Surtout, il bat en brèche les demandes du gouvernement d'introduire des portes dérobées dans de tel outils. Pour le développeur, affaiblir le chiffrement aurait des conséquences économiques directes et décrire les backdoors comme une solution viable pour une meilleure sécurité serait simplement un non-sens :

« Dès que l'on introduit une porte dérobée pour un gouvernement, on se rend compte que d'autres la trouvent. Il faut comprendre que les attaques sont devenues d'une intelligence incroyable. Il y a des outils d'analyse dynamique des données du système, qui peuvent détecter ce type d'élément précis. On ne peut pas cacher de porte, de clé secrète. Les systèmes qui n'acceptent magiquement qu'une personne n'existent pas. »

Comme l'ANSSI, l'agence en charge de la sécurité informatique de l'État, il plaide pour une meilleure utilisation des moyens d'investigation numérique. Les deux affirment que toucher au chiffrement serait une grande erreur. « Il ne protège pas quand on mène des activités illégales. On laisse toujours des traces, via les métadonnées. Développer une technologie pour gérer les métadonnées sera plus bénéfique que de détruire les bases du chiffrement » affirme Mounir Idrassi.

Donner un nouvel élan à VeraCrypt

Malgré le contexte, le développeur semble aujourd'hui prêt à explorer une autre piste pour assurer l'avenir de l'outil : professionnaliser son activité. S'il travaille majoritairement pour les clients de sa société Idrix actuellement, mêler son activité à VeraCrypt est une possibilité concrète. Le biais : l'intégration du support des cartes à puces et de fonctions pour entreprises dans le logiciel. Selon le développeur, la demande est d'ores et déjà forte pour une telle solution, surtout en open source, avec un support dédié.

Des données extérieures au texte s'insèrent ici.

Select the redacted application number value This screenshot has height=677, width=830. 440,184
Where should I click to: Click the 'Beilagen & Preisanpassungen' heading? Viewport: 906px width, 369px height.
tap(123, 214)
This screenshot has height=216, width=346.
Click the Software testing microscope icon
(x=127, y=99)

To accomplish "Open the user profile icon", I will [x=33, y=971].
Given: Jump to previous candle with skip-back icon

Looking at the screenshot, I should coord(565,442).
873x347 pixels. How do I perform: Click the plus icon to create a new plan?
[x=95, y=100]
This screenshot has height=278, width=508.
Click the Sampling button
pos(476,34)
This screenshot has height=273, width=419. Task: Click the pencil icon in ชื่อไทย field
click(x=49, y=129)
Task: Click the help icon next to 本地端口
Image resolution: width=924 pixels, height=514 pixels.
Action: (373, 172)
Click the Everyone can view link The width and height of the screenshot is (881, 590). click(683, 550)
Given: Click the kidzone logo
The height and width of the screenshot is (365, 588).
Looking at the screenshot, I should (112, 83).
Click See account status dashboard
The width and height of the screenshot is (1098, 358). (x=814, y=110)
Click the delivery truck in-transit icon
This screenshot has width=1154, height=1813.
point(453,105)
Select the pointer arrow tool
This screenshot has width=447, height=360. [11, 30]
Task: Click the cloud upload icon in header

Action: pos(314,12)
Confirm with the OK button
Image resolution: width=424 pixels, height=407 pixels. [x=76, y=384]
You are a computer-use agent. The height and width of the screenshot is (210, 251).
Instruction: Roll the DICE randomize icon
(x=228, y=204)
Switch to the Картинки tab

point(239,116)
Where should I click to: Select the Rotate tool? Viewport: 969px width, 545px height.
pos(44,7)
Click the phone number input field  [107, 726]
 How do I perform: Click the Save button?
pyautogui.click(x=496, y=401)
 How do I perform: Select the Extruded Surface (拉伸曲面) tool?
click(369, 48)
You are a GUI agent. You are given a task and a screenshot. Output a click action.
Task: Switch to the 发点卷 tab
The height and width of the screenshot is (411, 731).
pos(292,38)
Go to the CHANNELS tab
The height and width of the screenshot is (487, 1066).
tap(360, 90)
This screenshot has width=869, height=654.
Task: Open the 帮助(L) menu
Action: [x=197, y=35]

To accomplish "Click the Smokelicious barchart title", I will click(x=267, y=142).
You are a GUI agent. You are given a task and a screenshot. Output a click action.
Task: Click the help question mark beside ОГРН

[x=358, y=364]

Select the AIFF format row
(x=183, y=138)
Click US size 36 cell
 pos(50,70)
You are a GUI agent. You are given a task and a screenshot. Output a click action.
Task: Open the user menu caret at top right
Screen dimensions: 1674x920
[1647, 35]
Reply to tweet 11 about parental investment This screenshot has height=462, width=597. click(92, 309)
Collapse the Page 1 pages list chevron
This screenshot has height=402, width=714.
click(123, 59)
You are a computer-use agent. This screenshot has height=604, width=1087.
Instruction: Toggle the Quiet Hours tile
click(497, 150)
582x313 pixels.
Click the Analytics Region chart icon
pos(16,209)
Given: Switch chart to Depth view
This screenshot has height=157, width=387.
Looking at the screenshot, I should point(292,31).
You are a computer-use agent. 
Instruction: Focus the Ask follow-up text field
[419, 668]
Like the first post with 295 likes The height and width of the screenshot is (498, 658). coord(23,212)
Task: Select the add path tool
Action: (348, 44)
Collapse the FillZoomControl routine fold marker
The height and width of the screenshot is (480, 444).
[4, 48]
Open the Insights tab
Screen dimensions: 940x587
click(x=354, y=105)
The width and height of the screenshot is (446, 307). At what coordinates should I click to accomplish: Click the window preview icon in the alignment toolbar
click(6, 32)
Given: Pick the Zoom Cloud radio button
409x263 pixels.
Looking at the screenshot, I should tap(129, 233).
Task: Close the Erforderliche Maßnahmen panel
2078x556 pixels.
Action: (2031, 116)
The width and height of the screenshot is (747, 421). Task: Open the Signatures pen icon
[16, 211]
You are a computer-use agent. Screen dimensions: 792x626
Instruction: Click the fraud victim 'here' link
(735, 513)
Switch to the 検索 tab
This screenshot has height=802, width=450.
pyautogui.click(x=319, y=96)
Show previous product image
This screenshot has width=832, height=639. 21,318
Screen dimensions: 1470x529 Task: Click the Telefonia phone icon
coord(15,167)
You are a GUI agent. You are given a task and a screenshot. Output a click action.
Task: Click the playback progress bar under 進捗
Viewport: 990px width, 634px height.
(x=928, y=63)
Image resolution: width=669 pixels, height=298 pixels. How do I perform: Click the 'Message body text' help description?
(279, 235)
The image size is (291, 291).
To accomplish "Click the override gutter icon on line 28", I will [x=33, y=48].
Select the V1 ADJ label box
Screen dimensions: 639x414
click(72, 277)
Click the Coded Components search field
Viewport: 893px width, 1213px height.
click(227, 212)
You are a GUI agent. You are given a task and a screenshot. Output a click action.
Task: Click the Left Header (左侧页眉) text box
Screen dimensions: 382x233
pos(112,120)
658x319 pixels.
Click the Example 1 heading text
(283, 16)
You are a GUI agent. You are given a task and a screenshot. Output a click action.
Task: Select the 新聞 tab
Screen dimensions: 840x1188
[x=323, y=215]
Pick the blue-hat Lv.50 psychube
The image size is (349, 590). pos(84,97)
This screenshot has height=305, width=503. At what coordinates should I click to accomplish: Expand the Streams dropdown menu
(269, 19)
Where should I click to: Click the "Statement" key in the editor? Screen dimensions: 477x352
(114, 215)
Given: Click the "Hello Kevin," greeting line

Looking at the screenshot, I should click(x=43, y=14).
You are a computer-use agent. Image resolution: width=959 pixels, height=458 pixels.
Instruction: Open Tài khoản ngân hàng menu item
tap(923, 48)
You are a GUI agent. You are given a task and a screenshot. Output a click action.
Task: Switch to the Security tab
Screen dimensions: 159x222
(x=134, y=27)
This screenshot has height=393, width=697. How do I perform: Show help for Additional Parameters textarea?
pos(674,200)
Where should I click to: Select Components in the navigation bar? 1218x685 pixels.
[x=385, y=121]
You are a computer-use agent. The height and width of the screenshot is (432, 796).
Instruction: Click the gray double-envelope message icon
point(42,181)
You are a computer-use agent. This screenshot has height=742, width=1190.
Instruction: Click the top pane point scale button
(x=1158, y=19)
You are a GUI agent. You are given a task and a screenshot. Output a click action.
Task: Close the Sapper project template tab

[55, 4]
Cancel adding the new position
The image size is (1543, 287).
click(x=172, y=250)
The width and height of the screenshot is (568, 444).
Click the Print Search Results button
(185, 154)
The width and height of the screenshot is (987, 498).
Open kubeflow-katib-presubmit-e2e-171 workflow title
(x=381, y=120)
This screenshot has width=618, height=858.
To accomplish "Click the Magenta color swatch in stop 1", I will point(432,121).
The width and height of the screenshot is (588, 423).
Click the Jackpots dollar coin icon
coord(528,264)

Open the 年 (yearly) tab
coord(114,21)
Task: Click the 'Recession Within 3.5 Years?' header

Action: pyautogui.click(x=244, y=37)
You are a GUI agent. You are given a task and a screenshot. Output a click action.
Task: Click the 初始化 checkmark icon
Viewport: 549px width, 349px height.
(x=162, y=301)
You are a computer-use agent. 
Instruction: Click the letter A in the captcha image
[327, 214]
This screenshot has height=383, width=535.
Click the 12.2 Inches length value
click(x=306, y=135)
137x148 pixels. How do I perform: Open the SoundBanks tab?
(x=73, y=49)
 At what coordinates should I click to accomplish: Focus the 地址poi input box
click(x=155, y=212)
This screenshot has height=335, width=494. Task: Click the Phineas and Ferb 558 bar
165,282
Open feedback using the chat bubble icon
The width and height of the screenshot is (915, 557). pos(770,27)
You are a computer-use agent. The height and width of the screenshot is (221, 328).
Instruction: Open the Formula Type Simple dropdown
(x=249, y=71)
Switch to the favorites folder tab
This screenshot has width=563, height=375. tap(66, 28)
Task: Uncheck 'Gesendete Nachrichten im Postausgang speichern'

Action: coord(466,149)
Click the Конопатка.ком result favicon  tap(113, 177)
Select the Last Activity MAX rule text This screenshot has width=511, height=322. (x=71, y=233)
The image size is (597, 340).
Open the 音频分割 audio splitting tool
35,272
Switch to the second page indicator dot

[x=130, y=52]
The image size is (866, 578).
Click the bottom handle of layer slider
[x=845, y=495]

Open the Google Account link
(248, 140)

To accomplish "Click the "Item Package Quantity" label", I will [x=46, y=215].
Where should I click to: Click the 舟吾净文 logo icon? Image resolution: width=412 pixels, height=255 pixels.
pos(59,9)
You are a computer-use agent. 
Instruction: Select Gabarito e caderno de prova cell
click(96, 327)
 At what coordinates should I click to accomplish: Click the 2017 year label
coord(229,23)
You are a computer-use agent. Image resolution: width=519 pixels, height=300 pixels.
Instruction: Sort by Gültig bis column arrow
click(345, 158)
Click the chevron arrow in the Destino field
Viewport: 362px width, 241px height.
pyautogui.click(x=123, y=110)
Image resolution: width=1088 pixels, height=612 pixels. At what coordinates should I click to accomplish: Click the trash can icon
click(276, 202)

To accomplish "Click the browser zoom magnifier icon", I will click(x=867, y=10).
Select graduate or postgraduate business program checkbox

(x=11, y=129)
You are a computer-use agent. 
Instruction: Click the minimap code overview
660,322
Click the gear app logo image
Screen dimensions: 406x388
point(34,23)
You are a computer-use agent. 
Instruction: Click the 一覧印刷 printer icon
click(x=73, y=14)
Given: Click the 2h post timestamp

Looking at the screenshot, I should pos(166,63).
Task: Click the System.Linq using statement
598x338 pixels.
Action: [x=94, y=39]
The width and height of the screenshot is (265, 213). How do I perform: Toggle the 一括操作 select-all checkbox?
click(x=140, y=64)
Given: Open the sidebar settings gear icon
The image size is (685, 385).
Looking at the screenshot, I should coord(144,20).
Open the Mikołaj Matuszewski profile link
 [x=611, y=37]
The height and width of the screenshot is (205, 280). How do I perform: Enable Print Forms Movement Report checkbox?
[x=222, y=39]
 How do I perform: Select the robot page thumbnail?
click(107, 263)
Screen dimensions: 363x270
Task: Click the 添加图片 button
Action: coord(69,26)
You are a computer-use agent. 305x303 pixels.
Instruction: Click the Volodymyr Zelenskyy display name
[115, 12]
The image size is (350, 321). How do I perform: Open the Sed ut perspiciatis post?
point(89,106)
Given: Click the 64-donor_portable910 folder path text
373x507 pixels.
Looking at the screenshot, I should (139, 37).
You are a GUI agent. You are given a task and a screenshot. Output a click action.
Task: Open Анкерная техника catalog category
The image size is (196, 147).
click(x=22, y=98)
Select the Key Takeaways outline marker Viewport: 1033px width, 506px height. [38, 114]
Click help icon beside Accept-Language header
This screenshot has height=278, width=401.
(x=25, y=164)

L'usage des cartes à puce pour contrôler l'accès physique aux PC en entreprise est répandu. VeraCrypt est même utilisable via des interfaces (PKCS 11) avec ces objets, mais la méthode est loin d'être satisfaisante, estime le développeur. Pour les sociétés, l'intérêt serait surtout de disposer d'une solution au code ouvert, alors que les logiciels de chiffrement de disque commerciaux (comme Bitlocker de Microsoft) sont certes fonctionnels, mais opaques.

Il travaille déjà avec d'autres sociétés pour faire évoluer le logiciel dans ce sens. Pour lui, la France « a un rôle à jouer » sur la scène mondiale de la sécurité, y compris via ses géants de la carte à puce. « Il faut penser au moment où le logiciel sera encore plus utilisé, j'ai déjà des demandes d'entreprises qui veulent intégrer VeraCrypt mais ont besoin de support, de services commerciaux... Le problème est de trouver des personnes et partenaires qui puissent aider à la transition, tout en préservant la nature ouverte du projet » anticipe le développeur.

Reste maintenant à passer ce cap. Les mois à venir seront sans doute décisifs pour VeraCrypt et son développeur, et la position de la France en la matière aura sans doute une influence, au moins indirecte. De quel côté nous situerons-nous ? De celui de ceux qui veulent disposer d'outils de chiffrement forts pour assurer la sécurité des données de chacun – et notamment des entreprises – ou de celui qui préfèrent chercher à affaiblir tout un écosystème ? La question est posée.